Similar to The Assistant, which also dealt with systemic harassment in a much more professional environment, The Royal Hotel explores the societal reflex to ignore or attempt to justify actions which are morally unjustifiable. Throughout, both Hanna and Liv experience waves of mistreatment by their customers, the majority of them of course being male, and it quickly transpires that between the two of them, Hanna is the only one wise enough to know exactly what these men want. Not only that, but it appears to have been severely ingrained into their minds that they are, in some way, owed a bit of female companionship, whether or not their object of desire fully consents or even appears to appreciate the attention. Meanwhile, Liv cowers behind the “boys will be boys” argument, putting their flippant remarks and frequent use of the c-word all down to cultural differences (even so, I’m pretty sure the c-word means the same thing on every continent), for reasons that are only ever hinted at, but enough to leave Hanna practically stranded as she seems to be the only one to take her harassment seriously.

By having her two leads react so differently to such behaviour, Green sets an interesting character-based conflict that appears to represent the disturbing passivity of female harassment in isolated societies. Given that this is a town slap-bang in the middle of the Australian desert, where the alcohol flows smoother than actual water (to where the local pool is completely bone-dry, despite the hot weather), it perhaps isn’t so shocking that the men are a bunch of leering, predatory psychos whose entitlement is on another level.

Even the supposed “nice” one of the bunch, a seemingly gentle miner named Teeth (James Frecheville), is clearly the type of nice-guy creep who always has an ulterior motive, and who rams their truck into someone’s trailer home when they get rejected by one of the girls. This is a place where these behavioural patterns have been allowed to thrive for far too long, and all it takes is an outsider like Hanna to call out their unruly manners, but also another outsider like Liv to immediately try and rationalise stuff that is clearly wrong anywhere and everywhere.
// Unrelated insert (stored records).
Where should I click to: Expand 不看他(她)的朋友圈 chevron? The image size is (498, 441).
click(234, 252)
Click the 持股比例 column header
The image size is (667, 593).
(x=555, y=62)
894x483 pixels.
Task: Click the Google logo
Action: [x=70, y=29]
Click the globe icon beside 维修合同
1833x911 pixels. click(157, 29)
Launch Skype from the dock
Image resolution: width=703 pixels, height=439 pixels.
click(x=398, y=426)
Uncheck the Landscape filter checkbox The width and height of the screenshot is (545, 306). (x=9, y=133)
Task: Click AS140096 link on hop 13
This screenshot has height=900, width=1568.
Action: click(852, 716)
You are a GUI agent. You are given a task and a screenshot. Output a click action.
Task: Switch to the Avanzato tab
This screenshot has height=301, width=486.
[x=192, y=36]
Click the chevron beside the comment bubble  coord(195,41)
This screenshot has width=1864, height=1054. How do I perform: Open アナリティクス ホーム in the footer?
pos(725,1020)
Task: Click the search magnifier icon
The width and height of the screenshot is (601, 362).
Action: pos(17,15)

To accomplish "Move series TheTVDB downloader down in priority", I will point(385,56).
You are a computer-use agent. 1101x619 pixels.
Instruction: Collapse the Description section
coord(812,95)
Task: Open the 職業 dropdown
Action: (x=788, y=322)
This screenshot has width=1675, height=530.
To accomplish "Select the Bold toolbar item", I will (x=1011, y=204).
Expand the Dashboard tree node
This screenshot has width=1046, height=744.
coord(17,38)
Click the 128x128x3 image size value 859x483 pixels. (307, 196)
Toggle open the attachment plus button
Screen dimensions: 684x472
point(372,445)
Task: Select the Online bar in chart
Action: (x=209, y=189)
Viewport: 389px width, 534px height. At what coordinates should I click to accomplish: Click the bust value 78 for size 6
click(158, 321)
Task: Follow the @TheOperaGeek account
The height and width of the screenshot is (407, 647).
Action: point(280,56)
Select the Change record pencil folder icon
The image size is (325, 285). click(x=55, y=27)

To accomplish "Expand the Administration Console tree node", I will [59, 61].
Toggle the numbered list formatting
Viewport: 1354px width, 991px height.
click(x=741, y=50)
Green conveys her intriguing and layered commentary on the normalisation of toxic masculinity through slow-burn direction that relies far more on mood and atmosphere to create an uncomfortable amount of tension, and a script – co-written by Oscar Redding – that neatly lays out the unbearable situation without amplifying it for dramatic effect. While there is the occasional leap in logic, particularly with Liv’s all-too naïve approach to the constant harassment she and her friend receive, the performances by Julia Garner and Jessica Henwick are formidable enough to make you see and largely understand both of their differing perspectives. Meanwhile, you have the likes of Daniel Henshall who, in a particularly unsettling role, says everything they need to about their unhinged threat of a character with a simple and creepy grin from across the bar, while the other male characters, including a permanently drunk Hugo Weaving, play far too well into their casually flippant and offensive personas.

The most impressive element of The Royal Hotel, as it was with The Assistant before it, is how it never goes beyond its limitations, and I mean that in a good way. This is the kind of movie where no big dramatic event has to happen in order to get its point across, because the tone and vibes that Green spends her movie building up have already done the heavy-lifting, and if it were to suddenly turn into an all-out genre climax, ideally something along the lines of Straw Dogs or I Spit On Your Grave, it would not have matched the aesthetic of the rest of the movie.

It is a much more contained and thought-provoking thriller that therefore feels more powerful in its smaller stature, with themes that are certainly obvious but executed well, with a degree of subtlety that positions Green as a rising mistress of suspense.

SO, TO SUM UP…

The Royal Hotel is a suspenseful and impressively contained thriller that sees filmmaker Kitty Green exploring the dangerous passivity of toxic male behaviour through a neatly-layered script and slow-burn direction which, on top of formidable turns by Julia Garner and Jessica Henwick, makes her a rising mistress of suspense.